## Selection
◆ ◆ ◆ ◆
Satna is one of the third tier city with population around 4.6 lakhs in the state of Madhya Pradesh . Satna lies in the Baghelkhand region which also comprises other districts like Rewa, Shahdol, Siddhi, Singruali and Chitrakoot.

    1. Strategic Location & Connectivity

      1. Located on the rail & road cross junction of NH-75 & Howrah-Allahabad-Mumbai rail line (with scheduled stoppage of all trains). Since Satna Railway station shells out maximum income due to its high degree of loading & unloading of cement, petroleum & raw material.

      2. Satna acts as tourist transit centre for places like Khajuraho, Maihar & Chitrakoot

      3. Air-strip of Satna further increases and strengthens its connectivity with other cities.

    1. Existing growth directions of Satna District

      Satna is famous for its cement factory and supplies around cement to various part in the region. It is bounded by Satna river at its south therefore it has grown in the North-Eastern and North Western side .
◆ ◆ ◆ ◆
## Data shown

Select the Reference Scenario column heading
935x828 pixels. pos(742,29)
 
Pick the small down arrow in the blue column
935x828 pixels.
◆ ◆ ◆ ◆
## Actions to take
1 > From the Satna passage, extract the text between "1. Existing growth" and "Western side .", inclusive.
2 > Answer these questions using the Satna passage:
(a) Which national highway crosses the rail line at Satna?
(b) What river bounds Satna on its south?
(c) What is the stated population of Satna?
3 > Does the Satna passage support each statement? Answer yes or no and quote the words that decide it.
(a) Satna lies in the Baghelkhand region.
(b) Satna has grown mainly toward the south.
(c) Satna serves as a tourist transit centre for Khajuraho.

## Responses to the exercise
1 >
1. Existing growth directions of Satna District

      Satna is famous for its cement factory and supplies around cement to various part in the region. It is bounded by Satna river at its south therefore it has grown in the North-Eastern and North Western side .

2 >
(a) NH-75
(b) The Satna river
(c) Around 4.6 lakhs

3 >
(a) Yes: "Satna lies in the Baghelkhand region"
(b) No: "it has grown in the North-Eastern and North Western side"
(c) Yes: "Satna acts as tourist transit centre for places like Khajuraho, Maihar & Chitrakoot"